-------- Passage shown --------

Skip to main content

Overview

Wirekite supports MySQL 5.x and above (including MariaDB and SingleStore) as a source database for:
  • Schema Extraction - Extract table definitions to Wirekite’s intermediate format
  • Data Extraction - Bulk extract table data for initial load
  • Change Extraction (CDC) - Capture ongoing inserts, updates, and deletes via binlog
All references to MySQL in this guide also apply to MariaDB and SingleStore setups. SingleStore uses the MySQL wire protocol, so the configuration and parameters are identical. For SingleStore-specific target details (DSN and version differences), see the SingleStore Notes in the target guide.

Prerequisites

Before configuring MySQL as a Wirekite source, ensure the following requirements are met:

Database Configuration

  1. Version: MySQL 5.7 or later (MySQL 8.0+ recommended)
  2. Storage Engine: Tables must use InnoDB
  3. Binary Logging (CDC only): Must be enabled with ROW format in my.cnf:
    [mysqld]
    log_bin = mysql-bin
    binlog_format = ROW
    binlog_row_image = FULL
    server_id = 1
    
    Restart MySQL after changing these settings.
  4. Group Concat Length: The schema extractor uses GROUP_CONCAT() internally. Set this variable to avoid silently truncated results:
    SET GLOBAL group_concat_max_len = 50000;
    

File System Access

For server-side extraction (recommended for performance):
  • Configure secure_file_priv to allow MySQL to write to the output directory
  • Ensure the MySQL process has write permissions to the output directory
For cloud-managed MySQL instances (RDS, Cloud SQL, etc.) or remote databases where server-side file access isn’t available, use databaseRemote=true (the default) to extract data via the client connection.

--------

**Task 1:** Echo the MySQL source guide word for word, from "Restart MySQL after" up to and including "the client connection.".
**Task 2:** Decide whether each statement agrees with the MySQL source guide, answering yes or no and quoting the deciding words: (a) MySQL 8.0 or later is recommended. (b) For CDC, binary logging must use STATEMENT format. (c) The default value of databaseRemote is false.

-------- Provided records --------

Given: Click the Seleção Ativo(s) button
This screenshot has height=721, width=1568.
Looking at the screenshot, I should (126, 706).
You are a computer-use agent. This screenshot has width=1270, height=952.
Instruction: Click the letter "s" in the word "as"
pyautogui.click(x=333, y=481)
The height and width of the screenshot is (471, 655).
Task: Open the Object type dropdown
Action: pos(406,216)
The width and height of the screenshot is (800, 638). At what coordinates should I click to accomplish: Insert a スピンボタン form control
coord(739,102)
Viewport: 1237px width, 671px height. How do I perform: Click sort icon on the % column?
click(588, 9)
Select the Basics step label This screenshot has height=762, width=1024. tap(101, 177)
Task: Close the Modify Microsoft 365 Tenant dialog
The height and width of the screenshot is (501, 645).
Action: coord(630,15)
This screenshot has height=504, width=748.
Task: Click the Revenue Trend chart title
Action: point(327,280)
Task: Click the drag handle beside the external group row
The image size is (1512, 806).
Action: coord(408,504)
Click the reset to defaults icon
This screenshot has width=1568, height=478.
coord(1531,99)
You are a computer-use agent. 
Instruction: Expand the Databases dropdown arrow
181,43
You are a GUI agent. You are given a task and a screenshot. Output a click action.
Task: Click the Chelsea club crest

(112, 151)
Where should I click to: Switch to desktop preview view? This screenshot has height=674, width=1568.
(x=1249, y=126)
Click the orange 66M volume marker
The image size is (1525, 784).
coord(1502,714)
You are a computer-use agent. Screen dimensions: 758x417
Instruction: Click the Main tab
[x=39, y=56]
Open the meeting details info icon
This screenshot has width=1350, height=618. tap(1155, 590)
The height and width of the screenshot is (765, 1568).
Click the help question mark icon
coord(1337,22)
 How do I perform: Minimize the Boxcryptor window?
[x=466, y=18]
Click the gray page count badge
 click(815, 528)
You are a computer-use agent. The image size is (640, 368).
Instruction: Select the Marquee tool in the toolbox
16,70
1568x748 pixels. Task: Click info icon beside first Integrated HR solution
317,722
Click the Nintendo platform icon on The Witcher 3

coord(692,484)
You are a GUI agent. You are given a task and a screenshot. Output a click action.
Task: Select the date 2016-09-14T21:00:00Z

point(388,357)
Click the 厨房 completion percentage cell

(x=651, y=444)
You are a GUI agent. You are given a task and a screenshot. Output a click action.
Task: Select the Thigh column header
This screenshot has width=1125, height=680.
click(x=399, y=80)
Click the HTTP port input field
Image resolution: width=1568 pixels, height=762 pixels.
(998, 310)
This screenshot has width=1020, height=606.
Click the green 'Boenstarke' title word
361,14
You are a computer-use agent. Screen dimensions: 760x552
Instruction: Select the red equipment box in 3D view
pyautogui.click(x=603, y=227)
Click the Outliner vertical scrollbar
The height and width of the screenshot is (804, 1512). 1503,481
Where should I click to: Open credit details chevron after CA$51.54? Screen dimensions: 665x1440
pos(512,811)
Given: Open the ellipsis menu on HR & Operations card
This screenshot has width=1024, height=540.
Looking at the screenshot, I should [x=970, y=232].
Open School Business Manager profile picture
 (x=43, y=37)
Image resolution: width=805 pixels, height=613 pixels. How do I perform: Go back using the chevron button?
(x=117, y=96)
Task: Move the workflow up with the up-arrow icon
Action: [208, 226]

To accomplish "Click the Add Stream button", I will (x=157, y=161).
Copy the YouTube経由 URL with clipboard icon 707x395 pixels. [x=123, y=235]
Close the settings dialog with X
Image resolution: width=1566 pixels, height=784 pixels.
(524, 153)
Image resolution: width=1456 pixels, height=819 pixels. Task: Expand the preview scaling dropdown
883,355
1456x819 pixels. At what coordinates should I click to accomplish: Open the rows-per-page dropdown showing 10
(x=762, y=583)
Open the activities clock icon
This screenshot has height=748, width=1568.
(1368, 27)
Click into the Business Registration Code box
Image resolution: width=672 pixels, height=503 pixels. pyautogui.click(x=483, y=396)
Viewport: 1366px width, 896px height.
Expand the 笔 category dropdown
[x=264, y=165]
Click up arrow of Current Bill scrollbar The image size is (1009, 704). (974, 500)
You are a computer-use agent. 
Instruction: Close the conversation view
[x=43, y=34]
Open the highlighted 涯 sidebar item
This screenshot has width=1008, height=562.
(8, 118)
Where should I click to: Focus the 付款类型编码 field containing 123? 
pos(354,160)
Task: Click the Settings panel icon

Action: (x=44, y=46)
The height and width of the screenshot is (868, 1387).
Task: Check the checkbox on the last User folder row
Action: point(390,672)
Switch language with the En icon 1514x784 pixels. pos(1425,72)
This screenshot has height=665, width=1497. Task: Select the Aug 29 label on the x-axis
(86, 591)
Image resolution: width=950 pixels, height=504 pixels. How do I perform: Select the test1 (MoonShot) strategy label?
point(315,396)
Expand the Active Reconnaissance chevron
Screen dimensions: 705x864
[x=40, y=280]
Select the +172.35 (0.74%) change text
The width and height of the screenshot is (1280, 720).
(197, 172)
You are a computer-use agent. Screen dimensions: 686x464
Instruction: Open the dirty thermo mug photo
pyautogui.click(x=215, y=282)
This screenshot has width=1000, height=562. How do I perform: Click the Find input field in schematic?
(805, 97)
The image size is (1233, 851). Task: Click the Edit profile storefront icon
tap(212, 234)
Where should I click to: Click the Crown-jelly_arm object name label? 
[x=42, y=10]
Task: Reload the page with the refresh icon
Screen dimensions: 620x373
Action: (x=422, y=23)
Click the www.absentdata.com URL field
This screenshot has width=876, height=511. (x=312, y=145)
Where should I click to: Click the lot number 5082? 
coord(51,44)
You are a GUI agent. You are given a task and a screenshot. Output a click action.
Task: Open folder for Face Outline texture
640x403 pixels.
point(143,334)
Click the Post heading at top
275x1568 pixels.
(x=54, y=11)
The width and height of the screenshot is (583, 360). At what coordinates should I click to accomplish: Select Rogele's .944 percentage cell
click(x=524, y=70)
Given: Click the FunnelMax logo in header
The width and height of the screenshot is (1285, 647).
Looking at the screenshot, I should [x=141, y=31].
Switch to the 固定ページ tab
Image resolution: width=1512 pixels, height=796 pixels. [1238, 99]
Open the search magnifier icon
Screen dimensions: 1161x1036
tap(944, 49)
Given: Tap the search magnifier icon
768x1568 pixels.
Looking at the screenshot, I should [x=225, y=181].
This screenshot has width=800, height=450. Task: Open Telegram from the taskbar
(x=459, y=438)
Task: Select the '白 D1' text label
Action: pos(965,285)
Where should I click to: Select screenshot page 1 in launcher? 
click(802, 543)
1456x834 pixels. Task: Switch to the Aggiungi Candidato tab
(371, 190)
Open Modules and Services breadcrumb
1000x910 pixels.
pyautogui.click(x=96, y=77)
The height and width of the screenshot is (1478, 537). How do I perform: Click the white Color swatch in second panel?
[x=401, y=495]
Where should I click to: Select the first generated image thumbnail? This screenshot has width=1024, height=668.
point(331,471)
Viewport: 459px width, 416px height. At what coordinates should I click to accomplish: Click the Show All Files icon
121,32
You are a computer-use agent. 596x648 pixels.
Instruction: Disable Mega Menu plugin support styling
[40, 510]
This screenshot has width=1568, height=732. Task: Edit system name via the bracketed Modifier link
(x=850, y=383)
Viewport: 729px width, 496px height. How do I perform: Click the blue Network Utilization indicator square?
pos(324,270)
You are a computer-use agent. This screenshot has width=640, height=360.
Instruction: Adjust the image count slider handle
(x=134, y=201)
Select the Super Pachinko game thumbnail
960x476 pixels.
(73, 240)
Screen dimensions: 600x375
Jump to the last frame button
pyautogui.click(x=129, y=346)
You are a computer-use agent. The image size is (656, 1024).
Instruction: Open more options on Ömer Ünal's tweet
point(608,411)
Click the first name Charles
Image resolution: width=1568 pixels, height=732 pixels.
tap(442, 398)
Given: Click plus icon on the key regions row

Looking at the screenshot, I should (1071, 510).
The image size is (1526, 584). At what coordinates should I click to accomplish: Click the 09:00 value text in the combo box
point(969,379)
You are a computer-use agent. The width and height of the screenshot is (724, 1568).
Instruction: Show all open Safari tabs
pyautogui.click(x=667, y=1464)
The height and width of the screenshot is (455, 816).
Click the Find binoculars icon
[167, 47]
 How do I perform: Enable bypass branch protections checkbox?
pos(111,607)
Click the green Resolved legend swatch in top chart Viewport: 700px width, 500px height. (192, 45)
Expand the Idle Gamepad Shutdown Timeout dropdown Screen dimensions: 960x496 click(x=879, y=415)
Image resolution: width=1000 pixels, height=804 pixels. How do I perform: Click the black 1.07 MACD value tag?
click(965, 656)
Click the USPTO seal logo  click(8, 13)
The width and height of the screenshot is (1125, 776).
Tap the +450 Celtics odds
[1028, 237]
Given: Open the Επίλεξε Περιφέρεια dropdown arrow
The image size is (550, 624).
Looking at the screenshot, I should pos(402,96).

--------

**Worked solution 1:**
Restart MySQL after changing these settings.
  4. Group Concat Length: The schema extractor uses GROUP_CONCAT() internally. Set this variable to avoid silently truncated results:
    SET GLOBAL group_concat_max_len = 50000;
    

File System Access

For server-side extraction (recommended for performance):
  • Configure secure_file_priv to allow MySQL to write to the output directory
  • Ensure the MySQL process has write permissions to the output directory
For cloud-managed MySQL instances (RDS, Cloud SQL, etc.) or remote databases where server-side file access isn’t available, use databaseRemote=true (the default) to extract data via the client connection.

**Worked solution 2:**
(a) Yes: "MySQL 8.0+ recommended"
(b) No: "Must be enabled with ROW format in my.cnf"
(c) No: "use databaseRemote=true (the default)"